In my thirty-something years of living in NZ, I have eaten a lot of pies. More than a hundred, less than a thousand. I love pie.
In New Zealand, the word pie usually refers to a meat pie, not the fruit pie you might find in the US. My pie of choice is the mince and cheese pie. With golden pastry, beef mince, gravy and a oozy layer of melted cheese, it’s a classic. Found in every school tuck shop, dairy, lunch bar, bakery and cafe across the country, this humble meal is portable, cheap and filling.
A fond pie memory: my 9th birthday party at the newly opened Rotorua Georgie Pie.

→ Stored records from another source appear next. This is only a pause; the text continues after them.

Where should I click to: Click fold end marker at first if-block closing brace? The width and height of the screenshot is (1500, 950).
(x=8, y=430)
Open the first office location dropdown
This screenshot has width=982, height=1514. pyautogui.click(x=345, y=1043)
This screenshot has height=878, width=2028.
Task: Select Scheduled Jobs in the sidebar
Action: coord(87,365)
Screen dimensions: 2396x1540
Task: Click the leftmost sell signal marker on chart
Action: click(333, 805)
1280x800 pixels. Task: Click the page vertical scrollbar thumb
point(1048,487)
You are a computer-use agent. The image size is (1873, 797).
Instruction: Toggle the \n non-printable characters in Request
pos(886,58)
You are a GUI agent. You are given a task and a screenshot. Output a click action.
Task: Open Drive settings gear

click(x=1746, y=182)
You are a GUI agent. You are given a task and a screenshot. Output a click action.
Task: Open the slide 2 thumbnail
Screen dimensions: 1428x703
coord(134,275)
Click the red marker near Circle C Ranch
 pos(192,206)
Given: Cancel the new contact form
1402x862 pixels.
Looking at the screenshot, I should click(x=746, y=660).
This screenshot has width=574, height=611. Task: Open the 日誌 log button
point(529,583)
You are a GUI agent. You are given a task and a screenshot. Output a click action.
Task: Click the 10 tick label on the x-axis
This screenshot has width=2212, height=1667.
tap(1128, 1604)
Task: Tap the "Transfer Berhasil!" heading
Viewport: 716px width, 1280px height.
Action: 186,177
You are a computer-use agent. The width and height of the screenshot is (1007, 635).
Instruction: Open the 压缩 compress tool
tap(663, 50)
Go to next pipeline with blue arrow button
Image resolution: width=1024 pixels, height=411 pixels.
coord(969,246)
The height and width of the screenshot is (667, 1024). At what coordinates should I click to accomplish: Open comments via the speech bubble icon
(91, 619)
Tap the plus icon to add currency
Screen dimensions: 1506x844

Georgie Pie was a pie franchise that was KILLIN’ IT in the early ‘90s. Their $1 mince and cheese pie, a hand-held square in a paper sleeve. I thought it was the best thing ever. When we moved to Auckland the following year, we quickly located our closest Georgie Pie on Glenfield Road and made it our local. Loyal.
Like any ubiquitous food, the quality of mince and cheese pies found in the wild truly runs the gamut. The standard of pies has come a long way in the last few decades. Since Georgie Pie. They’ve gotten better overall, but you can still stumble across a piss-poor pie. Pies are not well known for quality ingredients which is why it’s super rewarding to make your own. You want something done well? You do it yourself.
I’ve shared a few different pie recipes on this blog, but I realised I’ve never posted a mince and cheese. Use the best beef mince and good quality cheese you can find. You will not regret it. I’m not one to brag, but this pie is the best mince and cheese pie I’ve ever eaten. Easily.
I used premium quality beef mince (ground beef) and a block of havarti cheese for this recipe. Mum used to buy havarti in the ‘90s but I had forgotten about it for years. It’s semi-soft Danish cheese, looks a bit like a block of butter and melts like a dream. Feel free to sub any cheese of your liking, a quality mozzarella would be bomb.
You’ll need 4 x 12cm pie tins for this recipe, and a 16cm diameter plate or bowl to as a stencil for the bottom pieces of pastry.
Mince and havarti pies
- 2 tablespoons cooking oil
- 1 onion, diced
- 500grams (1 lb) premium beef mince
- 3 cloves garlic, finely chopped
- 2 tablespoons plain flour
- 1 tablespoon Worcestershire sauce
- 1 tablespoon tomato paste
- 1 cup beef stock
- 1/2 teaspoon salt
- Freshly ground pepper
- Cooking spray (or butter)
- 200grams (7 oz) havarti cheese
- 4 sheets frozen butter puff pastry
- 1 egg yolk, beaten
To make the mince filling:
- Place a sauté pan on high heat and add cooking oil, once hot, add onion and sauté for 5 minutes tender. Add mince and garlic, breaking up the mince with a wooden spoon, cook for 10 minutes, stirring frequently.
- Add flour, Worcestershire sauce and tomato paste, stirring to combine. Cook for 2 minutes and then stir in beef stock, salt and pepper, scraping the pan to incorporate. Cover and turn heat down to simmer for 20 minutes, stirring occasionally. Remove from heat and cool before use (at least 20 minutes).
To assemble the pies:
- Pre-heat oven to 180°C (360F).
- Remove puff pastry from freezer.
- Spray 4 pie tins with cooking oil.
- Cut the havarti cheese into 4 even pieces and each of those pieces into 3 wide slices.
- Cut a 16cm round and a 12cm round from each sheet of pastry and carefully line each tin with the 16cm round. If you wish, using the offcuts, cut designs out with a knife or cookie cutter to use as decorative elements.
- Evenly divide the cooled mince filling between the tins and top with 3 slices of havarti each and top with a 12cm pastry round. Crimp edges to seal, adding optional pastry shapes for decoration. Poke holes across the top using the tines of a fork or a small knife and brush with beaten egg yolk.
- Bake for 30 minutes until golden. Carefully invert pies from tins and serve. It is advisable to always blow on the pie before consuming*.